Someone on Twitter asked how people would sum up yesterday's PAC hearing on tax avoidance in three words. Tongue in cheek, I replied: “Good versus evil”.
The point is that this is a polarised debate on a moral question and despite the grey area tax avoidance occupies between legitimate planning and illegal avoidance, both sides came at it with black and white views. Supporters of the PAC‘s pugnacious approach and those of the Big 4 accountancy firms brought firmly held preconceptions into the room and left with exactly the same ideas.
It is worth noting that PwC’s Kevin Nicholson, KPMG’s Jane McCormick, Ernst & Young’s John Dixon and Deloitte’s Bill Dodwell performed considerably better under Hodge’s aggressive questioning than Google, Amazon and Starbucks did, as you would expect. It is their job to deal with difficult questions of tax structuring. But their answers showed just how far the debate around tax avoidance has moved on and the gulf that now exists between tax advisers and the public.
Hodge seemed less interested in what the firms had to say and more interested in voicing the concerns of an outraged electorate in whose eyes the firms and their clients have a reputational problem.
The inability of the Big 4 to answer how much tax they saved their clients in return for paying their fees could not have looked good. The same could be said about their vagueness concerning their offices in tax havens. It will only add to the public’s idea that no genuine commercial activity takes place on these tropical islands.
At one point Dodwell brushed over the issue of VAT avoidance by big online retailers such as Amazon by saying that low value consignment relief (LVCR) was abolished last year. In doing so, he failed to address an increasing body of evidence which suggests companies are getting around the UK government’s removal of LVCR on Channel Islands mail order by shipping via Belgium.
The firms agreed that greater transparency is necessary, but it was clear that their idea of transparency differed greatly from the PAC’s. Dodwell explicitly rejected the idea of country-by-country reporting (CBCR) because it would be “too costly”, but if the Big 4 want to win this argument they will have to explain in clear terms how CBCR would be any more costly when companies will already be collecting this information. Otherwise it looks to a suspicious public as though corporates are only opposed to CBCR because they want to avoid taxes.
Advisers are right to point out that tax is complex. But it is not the public’s lack of understanding that has led to popular anger. Quite the opposite. The public has become aware of how the global tax system operates and it does not like it.
The problem is that the closed circles of the accountancy world, among which minimising clients’ tax bills is an unquestioned good, is isolated from public opinion, which has concluded that big corporations dodging taxes while services are cut is very much a bad thing.

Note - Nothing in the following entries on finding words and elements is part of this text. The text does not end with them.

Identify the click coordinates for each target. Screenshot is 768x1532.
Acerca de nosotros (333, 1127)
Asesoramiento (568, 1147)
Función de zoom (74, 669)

That the two sides occupy two different worlds was apparent at the hearing.
At the end, Hodge asked a question which she said was rhetorical. But in a way, the entire hearing was rhetorical. For corporations and their advisers to restore their reputation, and for governments to design better laws, both sides will need to begin a more open and cooperative dialogue and work together to answer the question of what constitutes a fair share of tax and what requirements the spirit of the law places on companies.